## Work instructions
From the entries below, please output exactly the lines starting at the one containing "City (120, 1139)" and ending at the one containing "[LinkedIn] (312, 2558)", both included.

## Source material
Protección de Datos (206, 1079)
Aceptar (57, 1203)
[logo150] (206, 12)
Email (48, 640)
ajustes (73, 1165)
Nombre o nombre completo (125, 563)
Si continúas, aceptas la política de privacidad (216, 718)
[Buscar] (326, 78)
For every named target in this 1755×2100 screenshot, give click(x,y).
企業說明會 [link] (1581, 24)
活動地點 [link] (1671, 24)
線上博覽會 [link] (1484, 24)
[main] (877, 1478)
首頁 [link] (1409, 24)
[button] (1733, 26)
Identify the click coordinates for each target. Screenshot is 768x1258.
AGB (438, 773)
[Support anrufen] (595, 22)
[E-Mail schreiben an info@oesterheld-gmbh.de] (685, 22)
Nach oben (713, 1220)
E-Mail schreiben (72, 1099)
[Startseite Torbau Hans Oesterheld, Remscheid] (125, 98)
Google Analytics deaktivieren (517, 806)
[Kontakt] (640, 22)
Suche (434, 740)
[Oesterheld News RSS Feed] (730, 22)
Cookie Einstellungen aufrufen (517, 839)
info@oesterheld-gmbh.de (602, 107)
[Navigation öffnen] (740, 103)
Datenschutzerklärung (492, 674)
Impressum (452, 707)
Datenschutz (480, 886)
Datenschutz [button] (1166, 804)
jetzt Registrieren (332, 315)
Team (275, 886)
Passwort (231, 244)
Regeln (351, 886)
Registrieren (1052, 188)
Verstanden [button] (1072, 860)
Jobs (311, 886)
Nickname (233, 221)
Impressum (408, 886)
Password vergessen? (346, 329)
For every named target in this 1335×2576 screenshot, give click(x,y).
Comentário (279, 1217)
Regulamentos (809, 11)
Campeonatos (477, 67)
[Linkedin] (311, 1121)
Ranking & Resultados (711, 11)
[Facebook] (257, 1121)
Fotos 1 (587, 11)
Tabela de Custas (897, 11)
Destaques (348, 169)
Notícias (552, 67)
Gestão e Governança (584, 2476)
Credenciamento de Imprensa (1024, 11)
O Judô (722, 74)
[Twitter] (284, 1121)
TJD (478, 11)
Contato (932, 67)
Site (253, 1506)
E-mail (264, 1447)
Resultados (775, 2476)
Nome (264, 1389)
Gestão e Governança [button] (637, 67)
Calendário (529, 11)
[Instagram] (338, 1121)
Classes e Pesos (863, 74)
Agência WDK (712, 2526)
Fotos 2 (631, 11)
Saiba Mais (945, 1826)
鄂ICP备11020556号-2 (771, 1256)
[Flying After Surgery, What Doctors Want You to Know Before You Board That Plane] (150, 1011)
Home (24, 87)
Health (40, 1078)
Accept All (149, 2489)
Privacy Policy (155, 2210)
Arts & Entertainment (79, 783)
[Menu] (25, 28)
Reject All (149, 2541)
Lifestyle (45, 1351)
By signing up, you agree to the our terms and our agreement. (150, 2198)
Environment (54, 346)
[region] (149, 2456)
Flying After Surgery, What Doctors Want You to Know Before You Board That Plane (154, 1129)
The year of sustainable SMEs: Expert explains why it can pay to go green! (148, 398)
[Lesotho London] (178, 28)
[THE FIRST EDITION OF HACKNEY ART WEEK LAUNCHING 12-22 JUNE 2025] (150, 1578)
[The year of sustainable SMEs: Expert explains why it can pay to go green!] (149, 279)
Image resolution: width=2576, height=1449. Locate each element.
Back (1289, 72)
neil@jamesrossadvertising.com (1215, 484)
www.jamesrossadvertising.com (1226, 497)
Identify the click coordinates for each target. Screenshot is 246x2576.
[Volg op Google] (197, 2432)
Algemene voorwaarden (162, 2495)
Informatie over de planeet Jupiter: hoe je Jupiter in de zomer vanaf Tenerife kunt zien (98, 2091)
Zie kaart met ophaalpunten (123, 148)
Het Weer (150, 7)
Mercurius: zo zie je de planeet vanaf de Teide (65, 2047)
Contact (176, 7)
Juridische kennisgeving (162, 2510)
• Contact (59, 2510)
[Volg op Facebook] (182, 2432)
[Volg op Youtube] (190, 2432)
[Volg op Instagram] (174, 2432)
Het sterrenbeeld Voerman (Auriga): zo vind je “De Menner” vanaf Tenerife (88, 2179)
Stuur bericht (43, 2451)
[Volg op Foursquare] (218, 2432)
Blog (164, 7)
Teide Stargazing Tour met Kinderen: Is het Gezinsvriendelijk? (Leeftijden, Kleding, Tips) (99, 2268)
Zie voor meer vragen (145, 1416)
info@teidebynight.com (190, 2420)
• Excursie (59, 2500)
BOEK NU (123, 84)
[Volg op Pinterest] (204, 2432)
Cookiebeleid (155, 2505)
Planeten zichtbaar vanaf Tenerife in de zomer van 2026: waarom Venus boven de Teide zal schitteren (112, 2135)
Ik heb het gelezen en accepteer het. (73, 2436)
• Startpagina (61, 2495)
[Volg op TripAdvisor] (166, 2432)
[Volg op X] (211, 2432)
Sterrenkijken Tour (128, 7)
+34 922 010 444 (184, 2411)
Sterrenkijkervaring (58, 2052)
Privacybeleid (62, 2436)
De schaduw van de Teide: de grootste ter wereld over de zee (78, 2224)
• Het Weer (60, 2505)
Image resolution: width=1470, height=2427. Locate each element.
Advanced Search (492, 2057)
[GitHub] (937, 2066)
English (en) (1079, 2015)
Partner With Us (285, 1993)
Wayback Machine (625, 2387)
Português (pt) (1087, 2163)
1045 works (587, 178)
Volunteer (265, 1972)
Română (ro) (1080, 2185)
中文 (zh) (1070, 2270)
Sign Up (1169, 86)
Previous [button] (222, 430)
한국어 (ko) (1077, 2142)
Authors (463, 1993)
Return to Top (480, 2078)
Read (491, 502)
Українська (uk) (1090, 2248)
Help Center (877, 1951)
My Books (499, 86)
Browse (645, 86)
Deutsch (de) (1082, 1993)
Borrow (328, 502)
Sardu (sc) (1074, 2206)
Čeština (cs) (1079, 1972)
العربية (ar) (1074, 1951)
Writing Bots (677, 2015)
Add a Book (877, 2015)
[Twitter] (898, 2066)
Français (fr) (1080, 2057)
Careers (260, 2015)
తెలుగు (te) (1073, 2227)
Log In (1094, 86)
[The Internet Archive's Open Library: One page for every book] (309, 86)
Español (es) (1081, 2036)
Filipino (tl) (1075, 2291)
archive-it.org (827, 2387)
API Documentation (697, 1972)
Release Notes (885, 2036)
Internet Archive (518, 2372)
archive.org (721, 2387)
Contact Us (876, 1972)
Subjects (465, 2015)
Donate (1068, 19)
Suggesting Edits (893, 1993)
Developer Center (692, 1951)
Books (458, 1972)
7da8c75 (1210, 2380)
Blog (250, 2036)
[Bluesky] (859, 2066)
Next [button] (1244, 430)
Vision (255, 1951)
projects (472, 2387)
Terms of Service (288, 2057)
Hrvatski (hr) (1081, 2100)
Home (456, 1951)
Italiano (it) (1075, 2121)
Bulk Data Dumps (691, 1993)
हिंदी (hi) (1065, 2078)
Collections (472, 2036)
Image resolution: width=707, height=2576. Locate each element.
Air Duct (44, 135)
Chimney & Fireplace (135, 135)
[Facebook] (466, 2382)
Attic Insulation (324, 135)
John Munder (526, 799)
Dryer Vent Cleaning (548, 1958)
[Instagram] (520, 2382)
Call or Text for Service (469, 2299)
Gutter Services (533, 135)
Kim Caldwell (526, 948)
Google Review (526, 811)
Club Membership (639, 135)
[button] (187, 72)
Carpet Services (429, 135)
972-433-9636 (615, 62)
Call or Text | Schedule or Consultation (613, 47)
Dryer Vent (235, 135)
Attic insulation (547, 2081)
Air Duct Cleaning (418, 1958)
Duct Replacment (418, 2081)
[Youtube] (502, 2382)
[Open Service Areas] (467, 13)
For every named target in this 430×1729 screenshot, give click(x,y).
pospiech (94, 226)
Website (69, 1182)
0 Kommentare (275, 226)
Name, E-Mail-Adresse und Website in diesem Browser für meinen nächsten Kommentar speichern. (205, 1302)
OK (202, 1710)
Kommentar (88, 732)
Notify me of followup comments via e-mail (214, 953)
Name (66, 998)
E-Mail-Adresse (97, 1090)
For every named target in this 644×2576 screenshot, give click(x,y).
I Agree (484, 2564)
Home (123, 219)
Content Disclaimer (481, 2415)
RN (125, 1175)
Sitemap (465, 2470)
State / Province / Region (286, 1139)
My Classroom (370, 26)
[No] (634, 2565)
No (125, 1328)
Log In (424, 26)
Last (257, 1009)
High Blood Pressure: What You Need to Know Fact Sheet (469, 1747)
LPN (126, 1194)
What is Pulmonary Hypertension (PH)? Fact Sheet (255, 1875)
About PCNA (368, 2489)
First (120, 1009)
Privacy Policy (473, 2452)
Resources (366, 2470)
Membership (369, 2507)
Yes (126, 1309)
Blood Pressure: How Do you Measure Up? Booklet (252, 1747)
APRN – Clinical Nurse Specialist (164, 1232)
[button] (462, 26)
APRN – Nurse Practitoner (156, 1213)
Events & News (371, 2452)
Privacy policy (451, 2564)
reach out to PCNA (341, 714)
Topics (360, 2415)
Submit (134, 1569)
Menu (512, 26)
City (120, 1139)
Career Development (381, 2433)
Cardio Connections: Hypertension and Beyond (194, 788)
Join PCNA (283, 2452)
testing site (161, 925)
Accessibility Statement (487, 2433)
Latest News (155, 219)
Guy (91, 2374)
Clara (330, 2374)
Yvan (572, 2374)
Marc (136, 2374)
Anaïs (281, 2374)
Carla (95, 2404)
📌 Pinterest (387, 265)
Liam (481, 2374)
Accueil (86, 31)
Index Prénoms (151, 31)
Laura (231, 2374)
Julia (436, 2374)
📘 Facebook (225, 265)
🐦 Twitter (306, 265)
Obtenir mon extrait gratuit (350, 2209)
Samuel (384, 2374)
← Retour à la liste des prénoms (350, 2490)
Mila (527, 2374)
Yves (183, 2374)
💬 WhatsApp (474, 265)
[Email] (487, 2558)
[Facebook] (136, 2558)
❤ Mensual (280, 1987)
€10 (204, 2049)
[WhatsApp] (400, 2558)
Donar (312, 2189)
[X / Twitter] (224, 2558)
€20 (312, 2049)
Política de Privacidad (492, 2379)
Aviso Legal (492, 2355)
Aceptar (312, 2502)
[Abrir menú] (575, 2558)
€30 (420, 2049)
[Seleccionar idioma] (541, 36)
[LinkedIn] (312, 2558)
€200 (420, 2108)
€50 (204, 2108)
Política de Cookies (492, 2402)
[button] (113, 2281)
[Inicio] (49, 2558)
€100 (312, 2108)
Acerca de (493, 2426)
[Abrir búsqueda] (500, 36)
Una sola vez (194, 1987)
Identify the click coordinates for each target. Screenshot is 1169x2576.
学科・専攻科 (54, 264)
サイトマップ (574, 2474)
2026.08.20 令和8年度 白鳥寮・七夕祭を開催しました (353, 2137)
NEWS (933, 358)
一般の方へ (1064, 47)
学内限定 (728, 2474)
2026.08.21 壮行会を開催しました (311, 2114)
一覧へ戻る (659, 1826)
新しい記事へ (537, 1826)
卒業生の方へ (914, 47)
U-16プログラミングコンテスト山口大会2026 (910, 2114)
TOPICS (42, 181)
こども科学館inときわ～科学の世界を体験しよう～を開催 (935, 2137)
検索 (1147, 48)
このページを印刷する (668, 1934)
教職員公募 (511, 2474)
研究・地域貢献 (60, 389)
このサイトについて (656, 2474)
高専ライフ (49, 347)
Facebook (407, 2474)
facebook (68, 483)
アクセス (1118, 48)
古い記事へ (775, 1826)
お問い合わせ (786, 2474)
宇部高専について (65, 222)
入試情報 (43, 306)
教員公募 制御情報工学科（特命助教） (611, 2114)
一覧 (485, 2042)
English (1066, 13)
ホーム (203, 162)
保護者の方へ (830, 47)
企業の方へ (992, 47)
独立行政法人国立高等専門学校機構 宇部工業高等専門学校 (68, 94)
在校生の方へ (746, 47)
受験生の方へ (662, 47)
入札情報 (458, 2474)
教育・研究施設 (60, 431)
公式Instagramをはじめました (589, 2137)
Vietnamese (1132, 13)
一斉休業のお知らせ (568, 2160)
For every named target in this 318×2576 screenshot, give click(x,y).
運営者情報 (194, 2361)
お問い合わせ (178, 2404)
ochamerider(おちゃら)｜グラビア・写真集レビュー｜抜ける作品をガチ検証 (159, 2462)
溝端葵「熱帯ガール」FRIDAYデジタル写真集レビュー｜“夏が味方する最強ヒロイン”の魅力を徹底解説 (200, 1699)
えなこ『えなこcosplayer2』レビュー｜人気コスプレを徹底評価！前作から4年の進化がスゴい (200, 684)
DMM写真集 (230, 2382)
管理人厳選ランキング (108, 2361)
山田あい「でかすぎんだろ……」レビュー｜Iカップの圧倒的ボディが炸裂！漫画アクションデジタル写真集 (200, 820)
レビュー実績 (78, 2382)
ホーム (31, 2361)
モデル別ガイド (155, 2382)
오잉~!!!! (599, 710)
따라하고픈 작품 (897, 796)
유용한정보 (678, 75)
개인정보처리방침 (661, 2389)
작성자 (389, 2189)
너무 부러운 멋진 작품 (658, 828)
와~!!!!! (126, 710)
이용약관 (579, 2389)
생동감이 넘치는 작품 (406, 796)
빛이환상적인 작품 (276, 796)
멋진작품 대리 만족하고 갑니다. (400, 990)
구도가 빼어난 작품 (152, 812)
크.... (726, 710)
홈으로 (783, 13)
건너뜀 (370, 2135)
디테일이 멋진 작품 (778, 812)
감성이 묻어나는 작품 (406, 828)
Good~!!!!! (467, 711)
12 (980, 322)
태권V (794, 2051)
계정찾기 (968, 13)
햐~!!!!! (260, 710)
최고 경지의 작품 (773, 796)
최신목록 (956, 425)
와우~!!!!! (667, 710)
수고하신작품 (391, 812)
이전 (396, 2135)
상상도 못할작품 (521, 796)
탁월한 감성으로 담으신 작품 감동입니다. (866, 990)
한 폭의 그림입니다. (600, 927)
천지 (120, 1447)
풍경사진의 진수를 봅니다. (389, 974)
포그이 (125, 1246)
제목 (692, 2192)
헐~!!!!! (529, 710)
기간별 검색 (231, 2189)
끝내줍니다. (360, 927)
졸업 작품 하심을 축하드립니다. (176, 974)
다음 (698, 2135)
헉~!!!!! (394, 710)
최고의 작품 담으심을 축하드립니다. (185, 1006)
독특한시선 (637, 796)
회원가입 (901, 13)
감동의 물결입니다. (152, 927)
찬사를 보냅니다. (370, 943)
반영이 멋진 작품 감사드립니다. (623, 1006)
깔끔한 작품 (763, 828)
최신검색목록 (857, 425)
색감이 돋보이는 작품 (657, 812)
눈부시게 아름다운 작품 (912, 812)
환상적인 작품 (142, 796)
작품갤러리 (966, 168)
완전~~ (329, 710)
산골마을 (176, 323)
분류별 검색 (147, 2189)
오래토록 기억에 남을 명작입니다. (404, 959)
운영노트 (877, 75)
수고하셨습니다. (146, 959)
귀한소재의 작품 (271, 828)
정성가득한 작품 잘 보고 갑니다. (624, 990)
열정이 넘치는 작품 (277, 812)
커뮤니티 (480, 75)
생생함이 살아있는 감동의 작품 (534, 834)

## Worked solution
City (120, 1139)
Career Development (381, 2433)
Cardio Connections: Hypertension and Beyond (194, 788)
Join PCNA (283, 2452)
testing site (161, 925)
Accessibility Statement (487, 2433)
Latest News (155, 219)
Guy (91, 2374)
Clara (330, 2374)
Yvan (572, 2374)
Marc (136, 2374)
Anaïs (281, 2374)
Carla (95, 2404)
📌 Pinterest (387, 265)
Liam (481, 2374)
Accueil (86, 31)
Index Prénoms (151, 31)
Laura (231, 2374)
Julia (436, 2374)
📘 Facebook (225, 265)
🐦 Twitter (306, 265)
Obtenir mon extrait gratuit (350, 2209)
Samuel (384, 2374)
← Retour à la liste des prénoms (350, 2490)
Mila (527, 2374)
Yves (183, 2374)
💬 WhatsApp (474, 265)
[Email] (487, 2558)
[Facebook] (136, 2558)
❤ Mensual (280, 1987)
€10 (204, 2049)
[WhatsApp] (400, 2558)
Donar (312, 2189)
[X / Twitter] (224, 2558)
€20 (312, 2049)
Política de Privacidad (492, 2379)
Aviso Legal (492, 2355)
Aceptar (312, 2502)
[Abrir menú] (575, 2558)
€30 (420, 2049)
[Seleccionar idioma] (541, 36)
[LinkedIn] (312, 2558)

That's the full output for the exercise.